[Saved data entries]
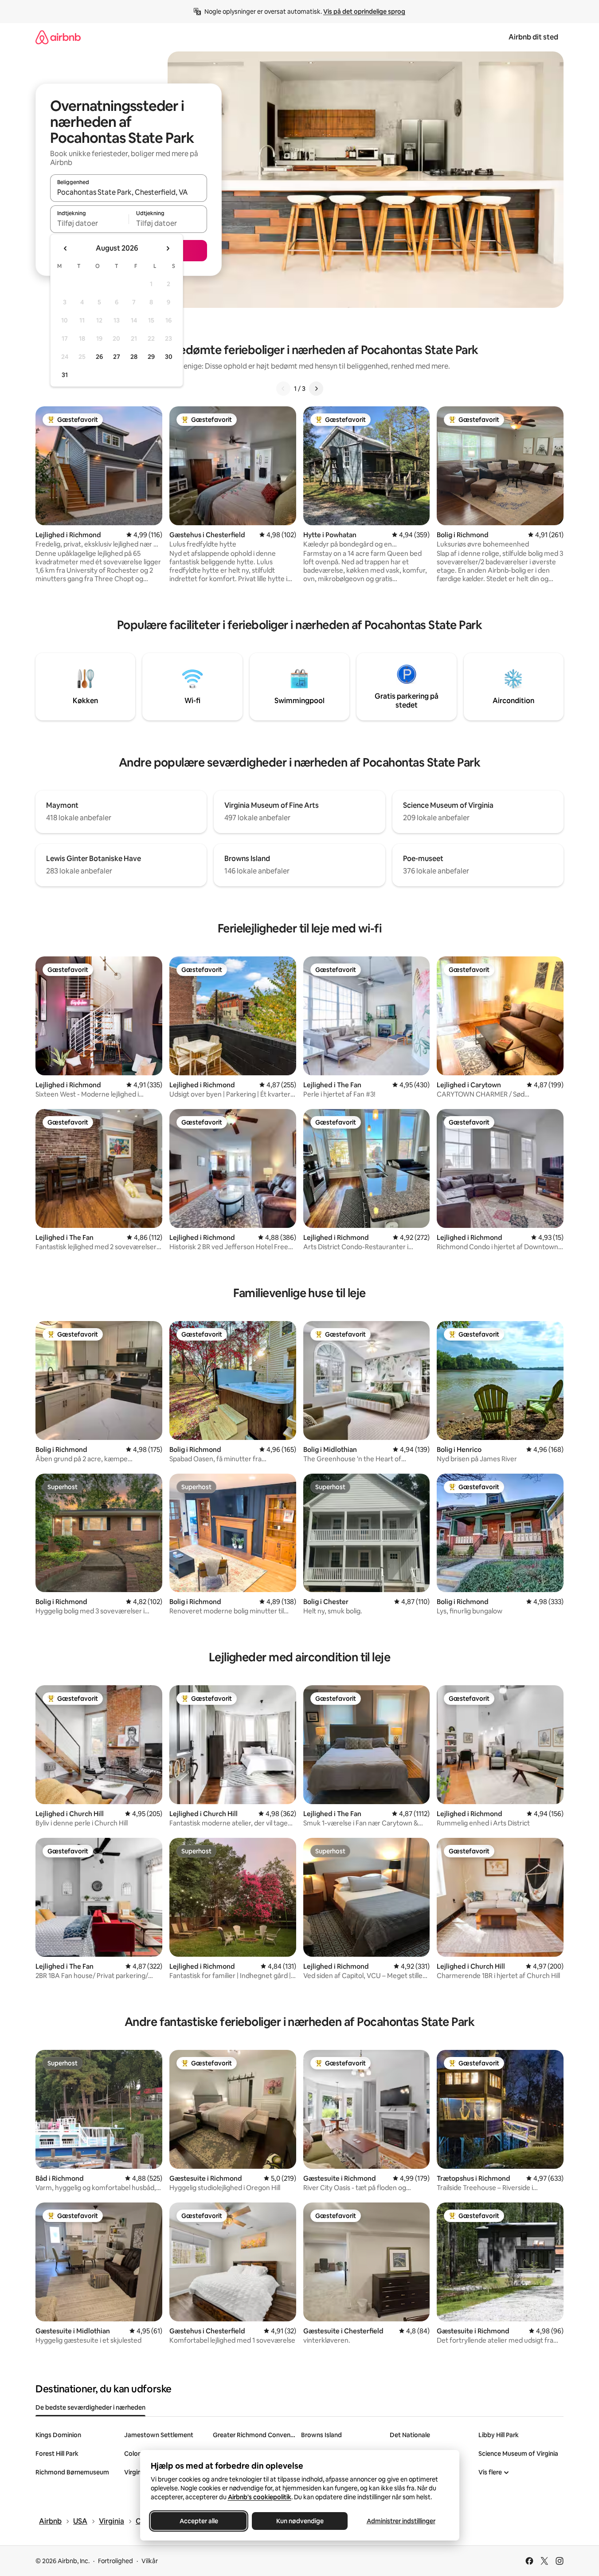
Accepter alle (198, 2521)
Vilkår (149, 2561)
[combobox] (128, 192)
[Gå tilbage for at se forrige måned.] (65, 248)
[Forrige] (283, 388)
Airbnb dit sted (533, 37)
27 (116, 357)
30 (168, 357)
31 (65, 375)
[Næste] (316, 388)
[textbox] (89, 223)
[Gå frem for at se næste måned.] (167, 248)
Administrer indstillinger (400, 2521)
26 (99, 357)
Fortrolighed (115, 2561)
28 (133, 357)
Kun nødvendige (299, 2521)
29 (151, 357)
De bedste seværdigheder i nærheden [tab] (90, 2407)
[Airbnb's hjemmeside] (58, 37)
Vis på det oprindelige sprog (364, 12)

• AIM OF THE TASK: Exactly restate the lines from the beginning of the data through the line with "26 (99, 357)", and no others, keeping pictures out.

• REPLY TO THE TASK:
Accepter alle (198, 2521)
Vilkår (149, 2561)
[combobox] (128, 192)
[Gå tilbage for at se forrige måned.] (65, 248)
[Forrige] (283, 388)
Airbnb dit sted (533, 37)
27 (116, 357)
30 (168, 357)
31 (65, 375)
[Næste] (316, 388)
[textbox] (89, 223)
[Gå frem for at se næste måned.] (167, 248)
Administrer indstillinger (400, 2521)
26 (99, 357)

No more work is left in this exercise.